One of the nice things about living in Oak Park or River Forest is that the homes are full of history. You don’t have to live in a mansion in the estate section to own a good story in connection with your house.
While the two towns have had their share of local celebrities – Ray Kroc, John Mahoney and Carlos Zambrano, not to mention Ernest Hemingway and Frank Lloyd Wright, have all called the near-west suburbs home – a few infamous former residents were more renowned for their criminal acts.
The home at 1224 N. Kenilworth Ave. in Oak Park was briefly owned by one of those criminal minds. Once home to Jack “Machine Gun” McGurn, a member of the Chicago Outfit who played a role in one of Chicago’s most notoriously violent chapters, the house eventually became more celebrated as a long-term family home.
Who was Jack McGurn?
Jack McGurn was born Vincenzo Gibaldi in the early 20th century in Sicily. He immigrated to the United States as an infant with his parents, settling in New York. He moved to Chicago as a teenager and changed his name when he took up boxing, under the premise that boxers with Irish names got more bookings.
John Binder, who runs Oak Park-based Gangster Tours, says that McGurn boxed for years under the name “Battling Jack McGurn.”
Binder, who stops by the Kenilworth house on his tours, says that McGurn’s stepfather purportedly had mob ties and was killed by bootleggers in Chicago in 1923.
Seeking revenge, McGurn gathered friends and killed three to five people he thought were responsible for his stepfather’s death. Around this time, McGurn began working for Al Capone’s gang. Binder says that McGurn became one of the gang’s top killers and was suspected in numerous murders.

(To do)
- a) From the article on Jack McGurn's Oak Park house, transcribe everything from "Binder, who stops" down to "Chicago in 1923.".
- b) Translate this sentence from the article on Jack McGurn's Oak Park house into Spanish: "John Binder, who runs Oak Park-based Gangster Tours, says that McGurn boxed for years under the name “Battling Jack McGurn.”"
- c) Write the next part of the article on Jack McGurn's Oak Park house, picking up after its final sentence.

(Data provided)
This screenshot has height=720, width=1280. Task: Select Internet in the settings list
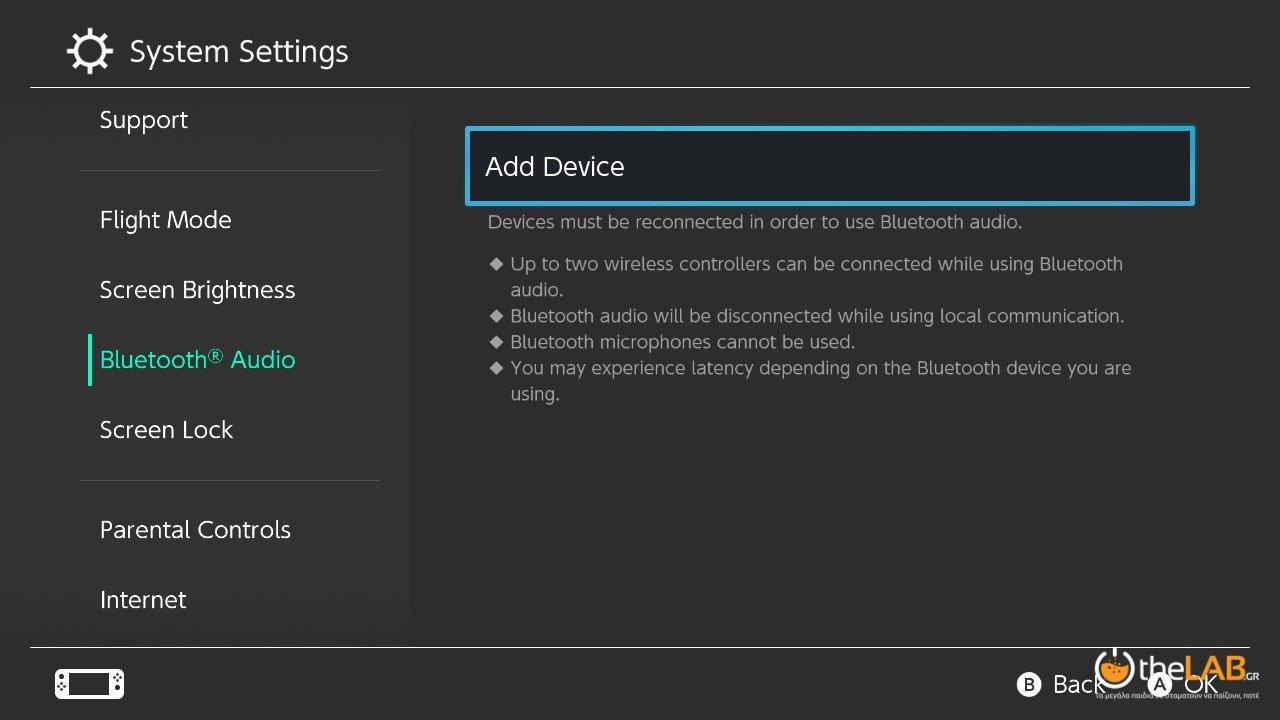click(143, 600)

(Final results)
- a)
Binder, who stops by the Kenilworth house on his tours, says that McGurn’s stepfather purportedly had mob ties and was killed by bootleggers in Chicago in 1923.

- b) John Binder, que dirige Gangster Tours, una empresa con sede en Oak Park, dice que McGurn boxeó durante años con el nombre de «Battling Jack McGurn».

- c)
Binder says the Chicago police kept a file on McGurn, and while he was a suspect in the St. Valentine’s Day Massacre of 1929, he was never brought to trial due to his alibi. He claimed that he spent the whole day with his girlfriend, Louis Rolfe, and she confirmed this when questioned by the police.
He later married Louise, and they lived in the house on Kenilworth Avenue from 1934 until McGurn’s death in 1936.
While McGurn had some monetary success early in his career with beer distribution rights and as a part owner of Chicago’s Green Mill jazz club, but Binder notes that his later years were not as fortunate.
“He was down on his luck and started to rub his superiors the wrong way,” Binder said. “He was killed gangland-style in 1936 in Chicago.”
Binder visits the former homes of 13 notorious gangsters in Oak Park and River Forest during his two-and-half-hour tours and says that for years from the 1920s through the 1980s, the area was famous for the number of people connected to organized crime who lived here. He states that it’s not really surprising that some many mobsters called the area home.
“By and large, when the hoodlums were looking to buy a house, they were looking for the same things we are: location, short commute to work,” Binder said. “They might’ve wanted good schools for their kids. The upper-income guys wanted nicer houses like you have in parts of Oak Park and River Forest, and they also needed to be near their work in places like the West Side of Chicago, Elmwood Park and Forest Park.”
Binder notes there was also a sense of community among the mob members who lived here.
“They really liked to live near their friends. There was a herd effect,” he said. “They had a tight-knit life and tended to socialize with the people they worked with, more so than the rest of us.”
Binder, who authored “The Chicago Outfit and Al Capone’s Beer Wars,” discusses the careers of local mobsters, the gangsters’ families and interesting features of each home, including secret tunnels, hidden rooms and gangland murders on his tours.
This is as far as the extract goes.